● 阅读文段
—————
文/慕礻韦
母亲终于决心要摘除给她添了十几年心病的胆囊了,经过反复斟酌,住进了离家不远的一所医院,从家出发十分钟的车程就可以到,选择这家医院,只是考虑到家人照应着比较方便。即使这样,我心里却还总感觉她仿佛离我很远很远,有一种难以言说的牵挂和担念时刻萦绕着我,我这才明白,原来从小到大,依恋母亲的心就一直没有减弱过。
我总觉得,在这个世界上,我最摆脱不了的人就是我自己。倘若能够,我就不会早早地远离母亲,也不至于在另一座城市里殷殷地想念她,于寂寞抑或悲伤之时。
回过头看,远离母亲那年,我才上小学一年级。我揣着母亲厚重的期望到城里读书,和爷爷奶奶相依为命,不敢轻松、不贪逍遥,除了我对自己那个恒久的超乎寻常的设计外,便是想不负母亲。
—————
提取的记录
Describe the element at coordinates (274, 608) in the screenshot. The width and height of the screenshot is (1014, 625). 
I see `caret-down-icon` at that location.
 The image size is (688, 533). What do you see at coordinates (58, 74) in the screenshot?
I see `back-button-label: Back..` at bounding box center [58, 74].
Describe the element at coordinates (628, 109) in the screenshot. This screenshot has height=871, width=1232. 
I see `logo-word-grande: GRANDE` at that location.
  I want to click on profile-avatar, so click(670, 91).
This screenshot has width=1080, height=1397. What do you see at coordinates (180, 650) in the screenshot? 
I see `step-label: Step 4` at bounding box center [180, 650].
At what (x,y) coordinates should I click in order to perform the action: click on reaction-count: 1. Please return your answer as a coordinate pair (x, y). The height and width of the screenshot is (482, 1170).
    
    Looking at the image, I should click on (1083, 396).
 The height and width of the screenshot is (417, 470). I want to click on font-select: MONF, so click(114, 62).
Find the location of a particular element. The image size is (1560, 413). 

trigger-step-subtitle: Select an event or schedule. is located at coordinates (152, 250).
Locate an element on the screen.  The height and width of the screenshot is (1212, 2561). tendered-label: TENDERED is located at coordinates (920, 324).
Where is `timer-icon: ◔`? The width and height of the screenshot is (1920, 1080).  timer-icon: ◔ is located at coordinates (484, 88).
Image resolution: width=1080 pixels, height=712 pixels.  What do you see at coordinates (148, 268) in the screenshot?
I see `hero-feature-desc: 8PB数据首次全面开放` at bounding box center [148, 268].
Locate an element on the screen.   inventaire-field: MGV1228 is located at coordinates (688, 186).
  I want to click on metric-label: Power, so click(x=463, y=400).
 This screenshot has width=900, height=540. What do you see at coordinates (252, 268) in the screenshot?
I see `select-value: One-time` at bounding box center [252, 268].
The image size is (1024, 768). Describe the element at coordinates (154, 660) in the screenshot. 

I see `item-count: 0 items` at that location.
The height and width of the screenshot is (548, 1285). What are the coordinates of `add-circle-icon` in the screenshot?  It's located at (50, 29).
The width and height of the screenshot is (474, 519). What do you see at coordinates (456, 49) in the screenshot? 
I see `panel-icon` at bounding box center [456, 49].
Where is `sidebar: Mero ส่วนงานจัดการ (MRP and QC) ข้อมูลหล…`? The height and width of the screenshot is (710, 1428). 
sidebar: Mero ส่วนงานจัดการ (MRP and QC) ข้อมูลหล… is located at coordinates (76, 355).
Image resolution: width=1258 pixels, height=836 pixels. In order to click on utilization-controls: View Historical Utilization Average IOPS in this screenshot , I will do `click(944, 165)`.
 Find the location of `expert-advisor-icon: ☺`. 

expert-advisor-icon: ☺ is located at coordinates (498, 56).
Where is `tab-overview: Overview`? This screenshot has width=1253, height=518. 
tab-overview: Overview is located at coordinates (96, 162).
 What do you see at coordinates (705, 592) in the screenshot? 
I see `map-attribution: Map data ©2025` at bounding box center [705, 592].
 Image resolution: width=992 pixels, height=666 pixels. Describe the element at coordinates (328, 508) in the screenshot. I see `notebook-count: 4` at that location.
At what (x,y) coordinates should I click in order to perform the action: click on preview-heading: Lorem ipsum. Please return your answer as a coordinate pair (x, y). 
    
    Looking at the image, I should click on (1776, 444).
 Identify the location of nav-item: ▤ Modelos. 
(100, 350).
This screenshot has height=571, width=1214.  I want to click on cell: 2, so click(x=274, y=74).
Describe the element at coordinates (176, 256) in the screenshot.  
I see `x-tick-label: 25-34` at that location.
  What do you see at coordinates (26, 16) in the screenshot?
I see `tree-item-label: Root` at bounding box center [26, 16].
—————
● 任务列表
1. 把写母亲的这篇文段中从"我总觉得,在这个世界上,我最"到"常的设计外,便是想不负母亲。"的内容一字不差地照抄下来。
2. 在写母亲的这篇文段里,作者离开母亲那年在读几年级?
仅依据这篇文段作答。

● 参考答案
1.
我总觉得,在这个世界上,我最摆脱不了的人就是我自己。倘若能够,我就不会早早地远离母亲,也不至于在另一座城市里殷殷地想念她,于寂寞抑或悲伤之时。
回过头看,远离母亲那年,我才上小学一年级。我揣着母亲厚重的期望到城里读书,和爷爷奶奶相依为命,不敢轻松、不贪逍遥,除了我对自己那个恒久的超乎寻常的设计外,便是想不负母亲。

2. 小学一年级。